I'm not a fan of the model generally, but the skill required is impressive, and Nick's work is beautiful.

post #362 of 371
Thread Starter 
I think the thing that makes them decidedly not-Dovers is the lack of a pie crust apron though. AFAIK, @jerrybrowne is the only one with actual Templeman Dovers. The most recent pair looks especially good, IMO.
post #363 of 371
I am not a big fan of the Dover style. It is just ok, fairly innocuous. I actually like Lobb's version more than EG's, but not to a huge degree. I have Dovers, but never find the desire to wear them. I should probably sell them.
post #364 of 371
They're kind of a Marmite style I guess. Wait, do you get Marmite over there? You either love them or hate them, basically. I'd never actually seen one until two years ago. But, to prove there's still call for oxfords, I present the following exhibit to the court:

post #365 of 371
Quote:
Originally Posted by ntempleman View Post

They're kind of a Marmite style I guess. Wait, do you get Marmite over there? You either love them or hate them, basically. I'd never actually seen one until two years ago. But, to prove there's still call for oxfords, I present the following exhibit to the court:


Very nice. Weinheimer box calf I would guess?

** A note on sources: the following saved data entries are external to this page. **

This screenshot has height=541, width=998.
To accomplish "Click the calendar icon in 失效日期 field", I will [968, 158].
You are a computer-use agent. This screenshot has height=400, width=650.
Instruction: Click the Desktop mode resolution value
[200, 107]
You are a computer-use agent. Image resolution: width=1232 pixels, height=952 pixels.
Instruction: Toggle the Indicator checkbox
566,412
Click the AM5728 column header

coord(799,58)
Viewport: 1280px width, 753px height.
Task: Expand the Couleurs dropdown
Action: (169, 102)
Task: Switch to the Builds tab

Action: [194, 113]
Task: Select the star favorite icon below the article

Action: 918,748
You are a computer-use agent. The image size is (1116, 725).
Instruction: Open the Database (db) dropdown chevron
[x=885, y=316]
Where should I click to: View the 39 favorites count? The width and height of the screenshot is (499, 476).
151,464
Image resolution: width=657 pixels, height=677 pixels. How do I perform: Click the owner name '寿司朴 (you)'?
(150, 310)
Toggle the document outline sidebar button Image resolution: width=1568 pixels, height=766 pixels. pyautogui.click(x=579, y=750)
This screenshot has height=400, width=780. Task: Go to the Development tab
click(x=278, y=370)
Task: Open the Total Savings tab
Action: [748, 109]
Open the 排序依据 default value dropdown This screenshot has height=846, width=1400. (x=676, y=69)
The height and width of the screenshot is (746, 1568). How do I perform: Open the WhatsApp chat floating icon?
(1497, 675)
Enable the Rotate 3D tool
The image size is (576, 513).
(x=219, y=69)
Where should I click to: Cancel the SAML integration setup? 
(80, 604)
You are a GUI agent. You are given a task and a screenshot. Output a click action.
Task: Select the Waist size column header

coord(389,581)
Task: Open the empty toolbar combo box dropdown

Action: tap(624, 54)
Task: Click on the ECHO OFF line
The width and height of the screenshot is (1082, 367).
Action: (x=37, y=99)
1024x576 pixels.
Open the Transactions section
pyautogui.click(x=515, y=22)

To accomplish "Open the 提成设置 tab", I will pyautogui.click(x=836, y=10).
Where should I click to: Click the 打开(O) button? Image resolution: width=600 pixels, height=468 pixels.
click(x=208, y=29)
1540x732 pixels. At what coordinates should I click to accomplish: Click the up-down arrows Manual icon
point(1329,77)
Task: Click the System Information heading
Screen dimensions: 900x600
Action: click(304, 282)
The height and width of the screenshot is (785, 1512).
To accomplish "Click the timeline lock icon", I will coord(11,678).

I notice the facings are closed. Do you make the last 1/4" under measurements at the top of the facings to allow a bit of a gap when worn, or do you like to have the facings fully closed on the customer's feet? If the latter, does stretching after wear ever affect the fit?
post #366 of 371
Annonay calf here, switched my allegiances. I make all my shoe lasts under measure on the instep, much more consistent if the last is under and you make all pairs on it with the facings together. Otherwise how do you keep them the same when lasting one pair to the next, unless you can lace them all up with supreme consistency. If another style is requested which doesn't have laces it's easy enough to fit the last up, and you need to fit up for different styles like monks or double monks anyway.
post #367 of 371
Quote:
Originally Posted by ntempleman View Post

Annonay calf here, switched my allegiances. I make all my shoe lasts under measure on the instep, much more consistent if the last is under and you make all pairs on it with the facings together. Otherwise how do you keep them the same when lasting one pair to the next, unless you can lace them all up with supreme consistency. If another style is requested which doesn't have laces it's easy enough to fit the last up, and you need to fit up for different styles like monks or double monks anyway.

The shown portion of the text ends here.